PROVIDED RECORDS →

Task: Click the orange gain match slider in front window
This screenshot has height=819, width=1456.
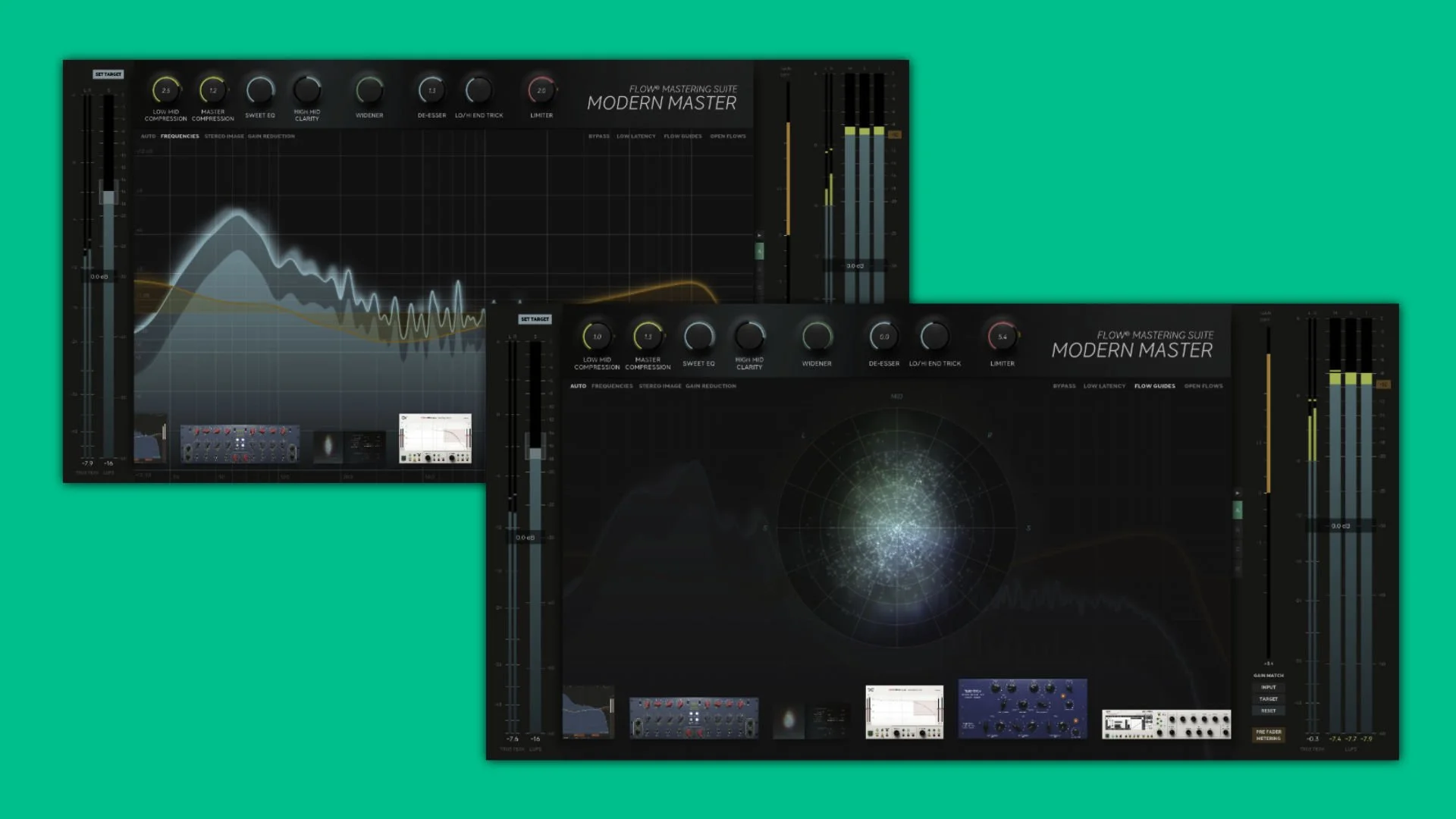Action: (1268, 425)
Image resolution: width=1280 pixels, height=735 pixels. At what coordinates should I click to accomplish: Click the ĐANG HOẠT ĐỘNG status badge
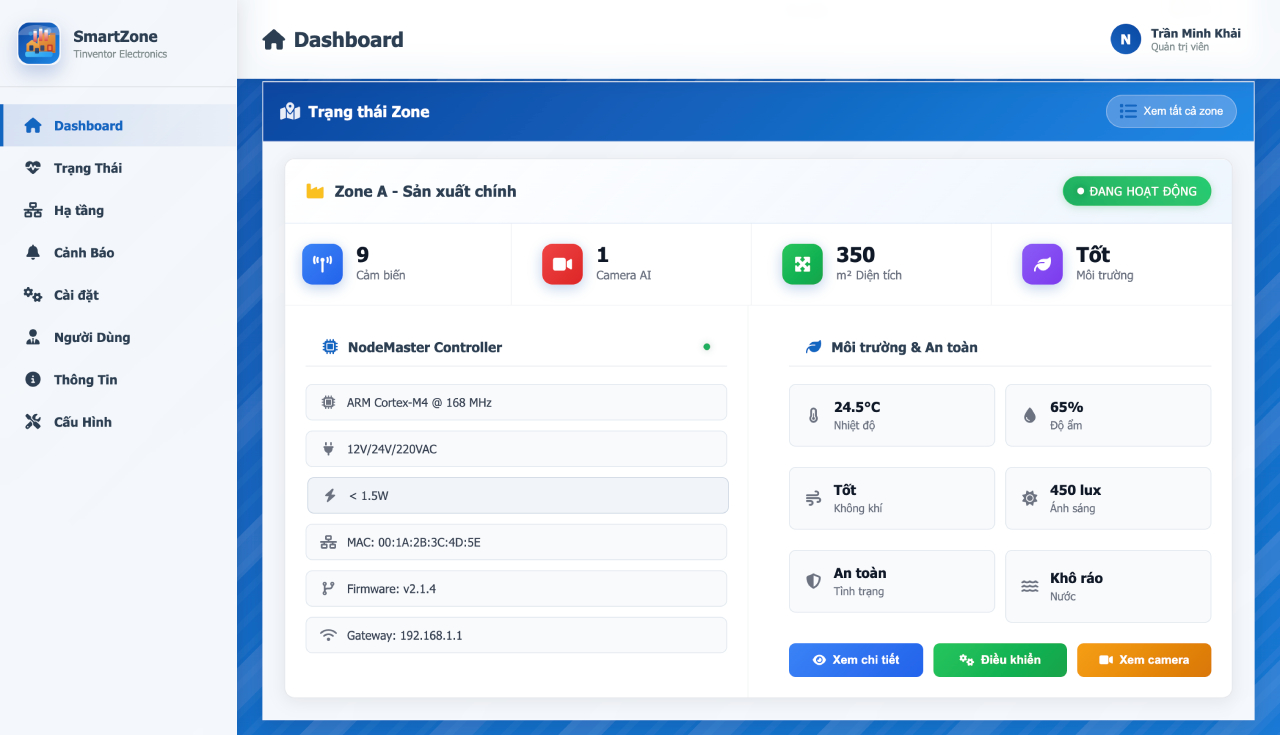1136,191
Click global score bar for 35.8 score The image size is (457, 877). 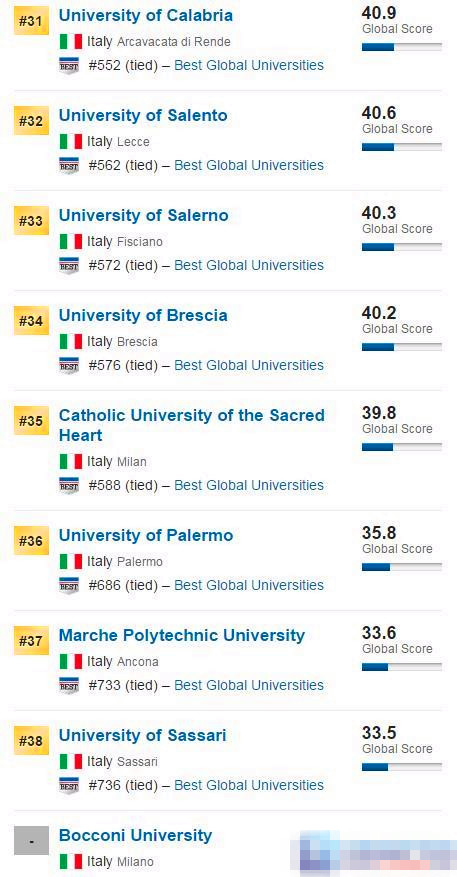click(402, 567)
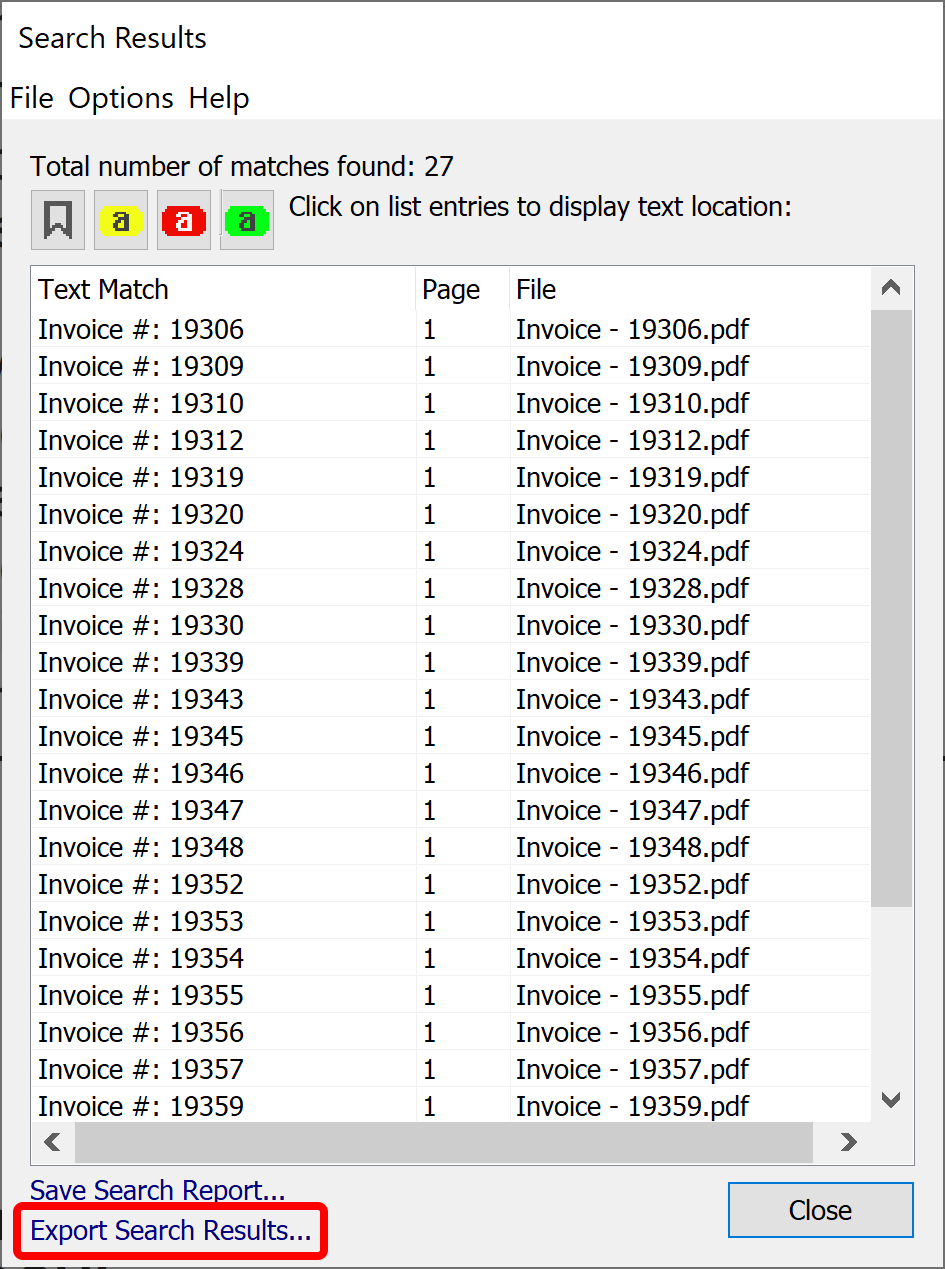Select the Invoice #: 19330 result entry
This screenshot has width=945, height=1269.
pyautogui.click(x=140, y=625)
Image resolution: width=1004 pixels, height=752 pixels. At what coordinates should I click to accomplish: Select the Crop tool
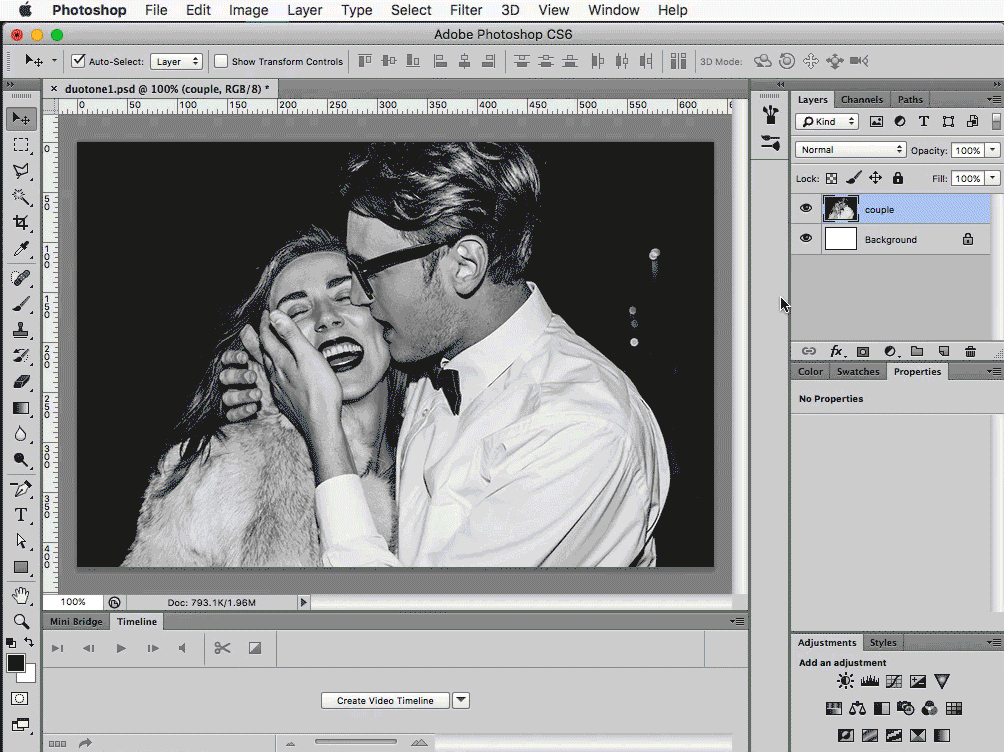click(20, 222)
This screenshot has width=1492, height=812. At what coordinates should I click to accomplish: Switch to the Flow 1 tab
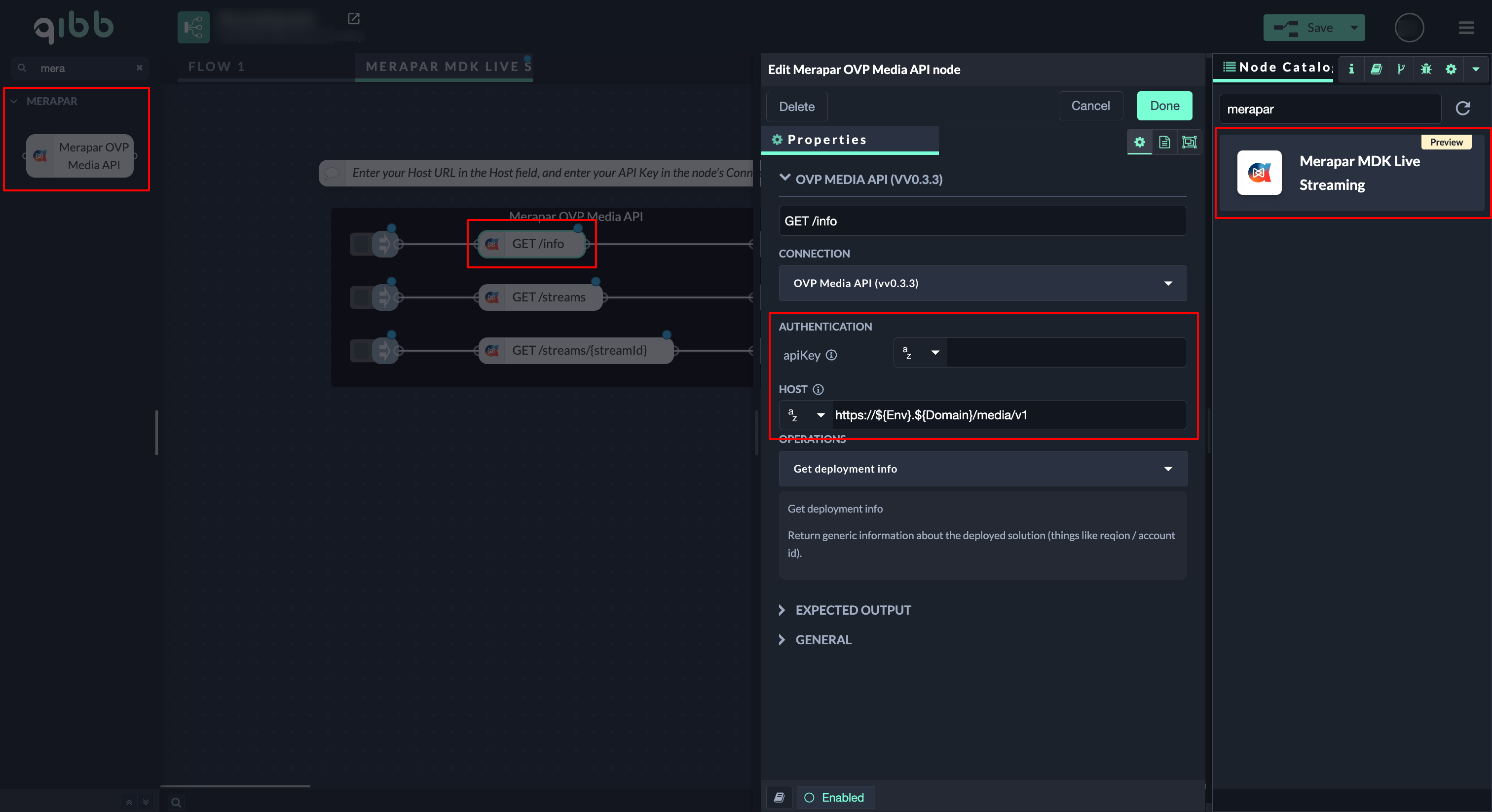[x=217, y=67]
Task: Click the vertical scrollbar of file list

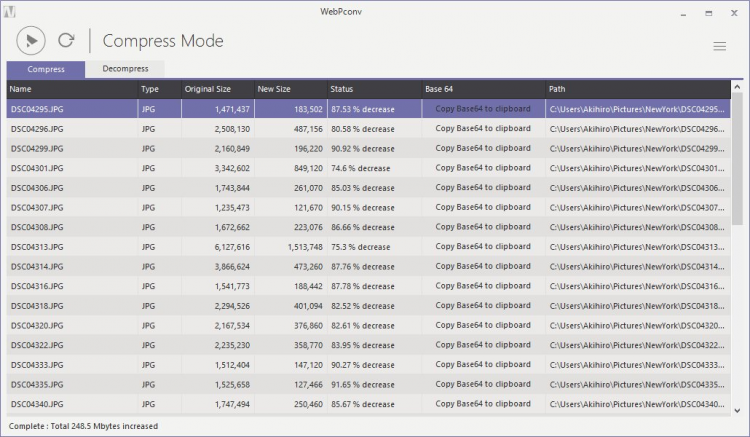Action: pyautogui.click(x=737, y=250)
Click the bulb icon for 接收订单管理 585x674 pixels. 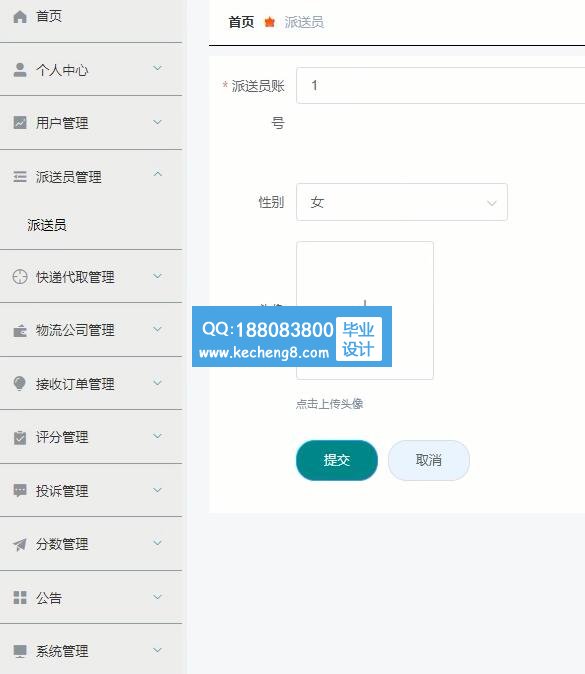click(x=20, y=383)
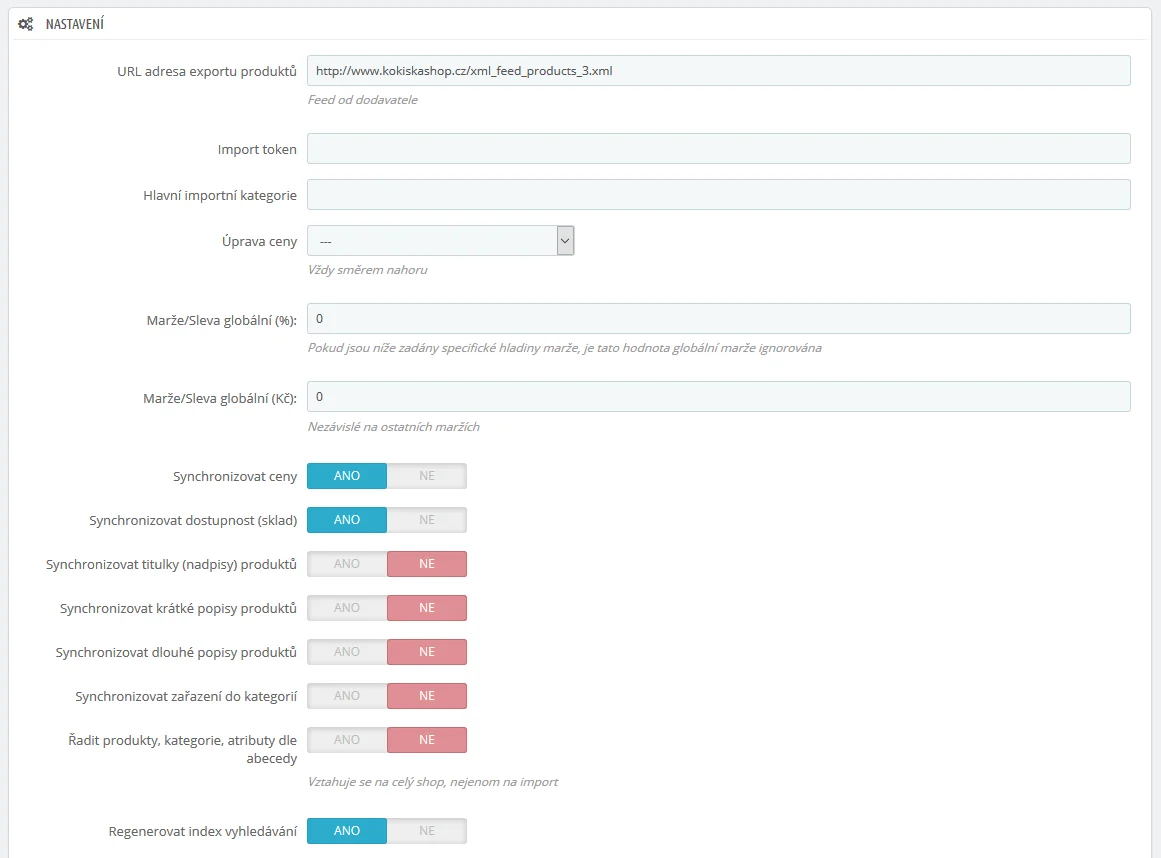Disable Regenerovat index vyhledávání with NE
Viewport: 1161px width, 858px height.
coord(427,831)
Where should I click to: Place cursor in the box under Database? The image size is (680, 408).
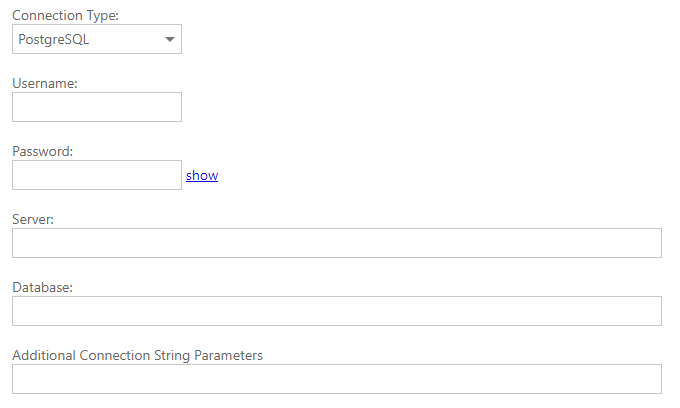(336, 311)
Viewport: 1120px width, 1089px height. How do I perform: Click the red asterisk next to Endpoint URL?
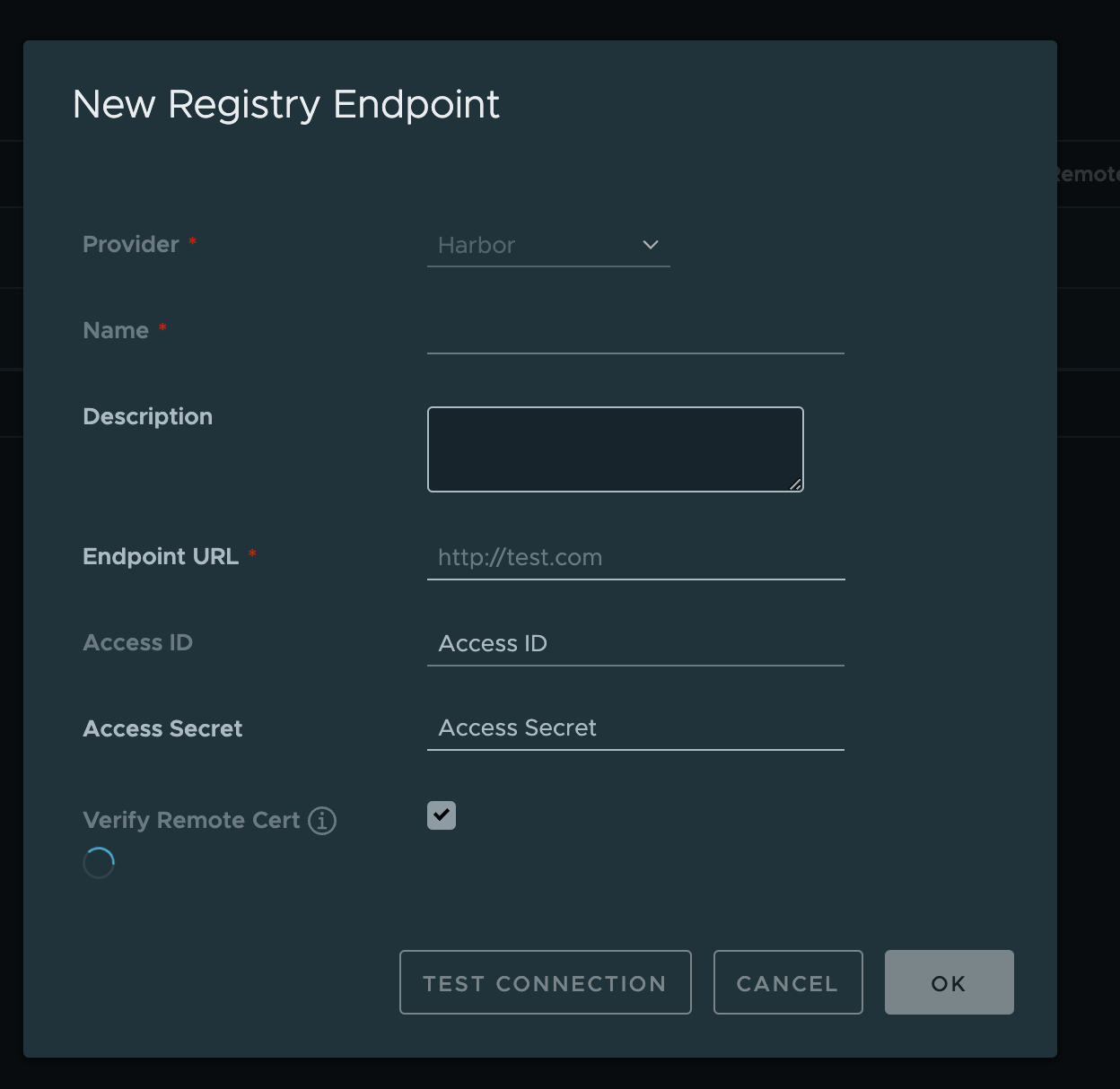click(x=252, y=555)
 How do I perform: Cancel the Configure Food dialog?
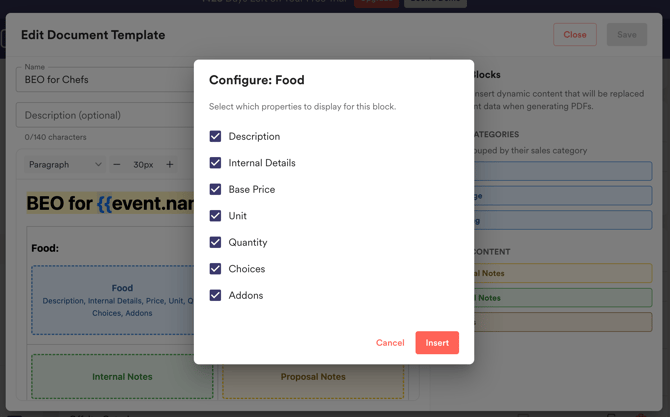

GIVEN REQUEST → Reproduce the portion of the records that opens with the line containing "Viewport: 1120px width, 1089px" and continues through the end of the records, omitting the pictures from your answer.

ANSWER TO THIS EXERCISE →
Viewport: 1120px width, 1089px height. How do I perform: Click the red asterisk next to Endpoint URL?
click(x=252, y=555)
 How do I perform: Cancel the Configure Food dialog?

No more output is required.